* begin *

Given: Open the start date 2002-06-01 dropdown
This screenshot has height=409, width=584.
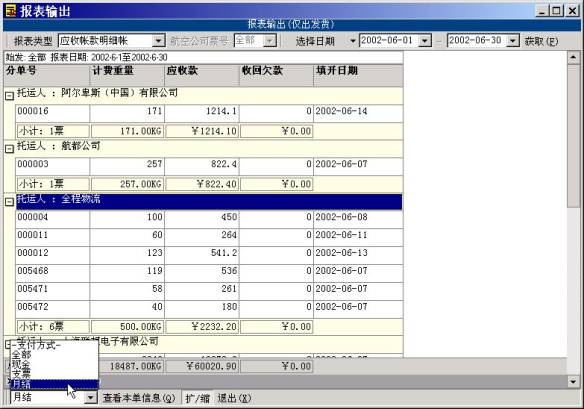Looking at the screenshot, I should click(x=425, y=41).
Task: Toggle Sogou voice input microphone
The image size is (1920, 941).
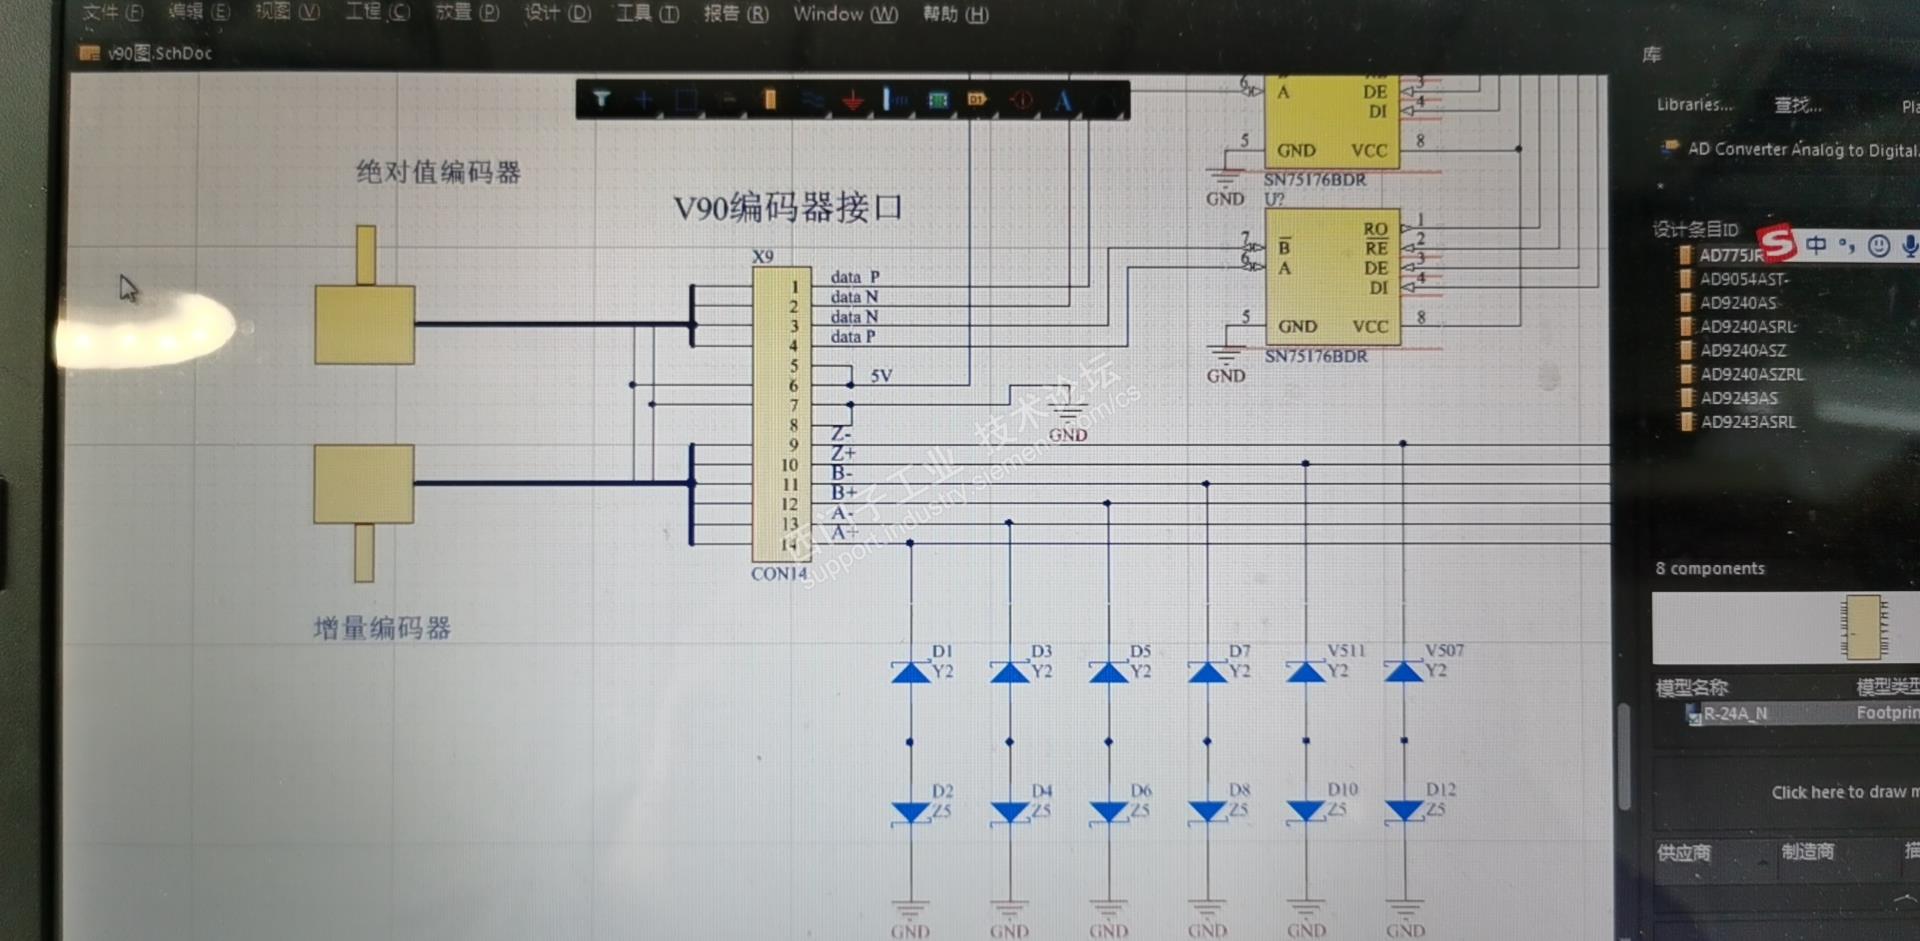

* end *

**PROMPT**:
Write out every one of the rows above word for word, leaving the pictures out.

**EXPECTED OUTPUT**:
Given: Open the start date 2002-06-01 dropdown
This screenshot has height=409, width=584.
Looking at the screenshot, I should click(x=425, y=41).
Task: Toggle Sogou voice input microphone
The image size is (1920, 941).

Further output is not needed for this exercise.